Ces derniers sont les moutons, pour la plupart constitués en troupeaux des éleveurs téfankés ou peuls, qui ont commencé à arriver par milliers dans la capitale.  Plus accessibles pour la majeure partie des acheteurs dakarois, leur venue par centaines rassure. Les vendeurs sont cependant très remontés contre les sorties ministérielles, cette année. ‘‘Les politiques ne peuvent pas rester dans leurs bureaux climatisés pour parler tout le temps et faire semblant de vouloir travailler, à l’approche des grands évènements’’, peste Omar Ka dans ce foirail à ciel ouvert à Nord-Foire. Pour lui, l’avis de pénurie en moutons a été un peu prématuré. Et la tentative de rattrapage médiatique du ministre Aminata Mbengue Ndiaye catastrophique. ‘‘Nous vendons au minimum à 80 mille et 120 mille au maximum. Convenez que c’est abordable ! ’’, s’exclame  Omar Ka.

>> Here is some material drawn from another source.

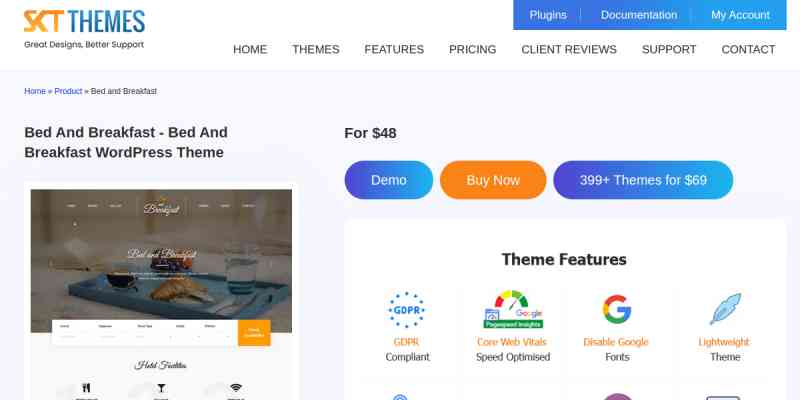
Task: Launch the theme Demo button
Action: tap(389, 180)
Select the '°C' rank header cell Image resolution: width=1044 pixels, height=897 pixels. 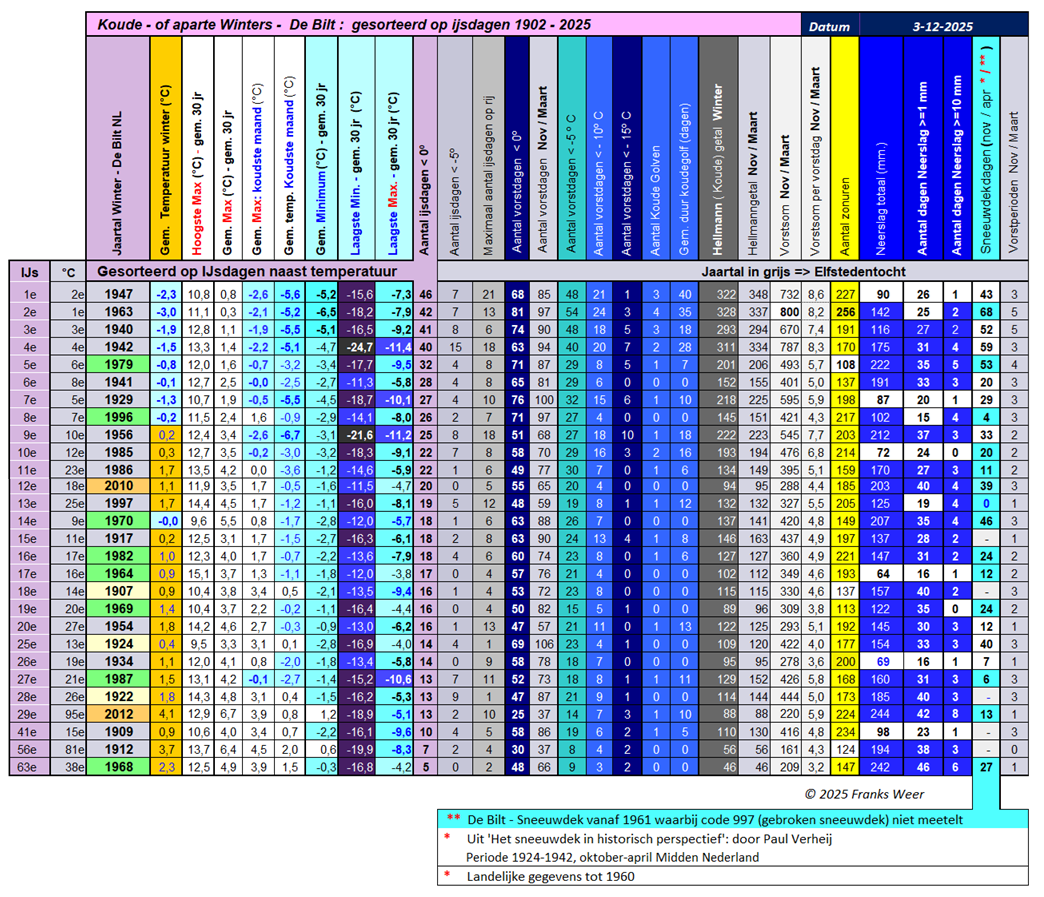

Ses autres camarades, Amadou Barry et Moussa Ba avec lesquels il tient le troupeau acquiescent. Les lourdes charges imposées aux éleveurs-vendeurs est, selon lui, l’une des principales causes qui les dissuade de venir dans la capitale sénégalaise, à temps. Les tracasseries en terre malienne où ils transitent après avoir acheté les bêtes en Mauritanie comptent pour beaucoup dans l’inflation du prix de ces bêtes. ‘‘Ils (Ndlr : les Maliens) veulent que l’on reste chez eux, c’est pourquoi, ils nous font payer tout et n’importe quoi’’.  La voie de contournement, par la mer, n’est pas moins coûteuse, puisqu’il a fallu débourser 1000 francs pour chacun des 350 moutons qu’ils ont acheminés sur Dakar. Sans compter, l’aliment, l’eau, les bâches, la sécurité qui rognent sérieusement leur budget et qu’ils font répercuter sur le prix de vente. Mais Omar demeure optimiste pour les acheteurs qui veulent sacrifier au rituel d’Abraham. ‘‘Nous leur faciliterons tout inchallah’’, déclare-t-il.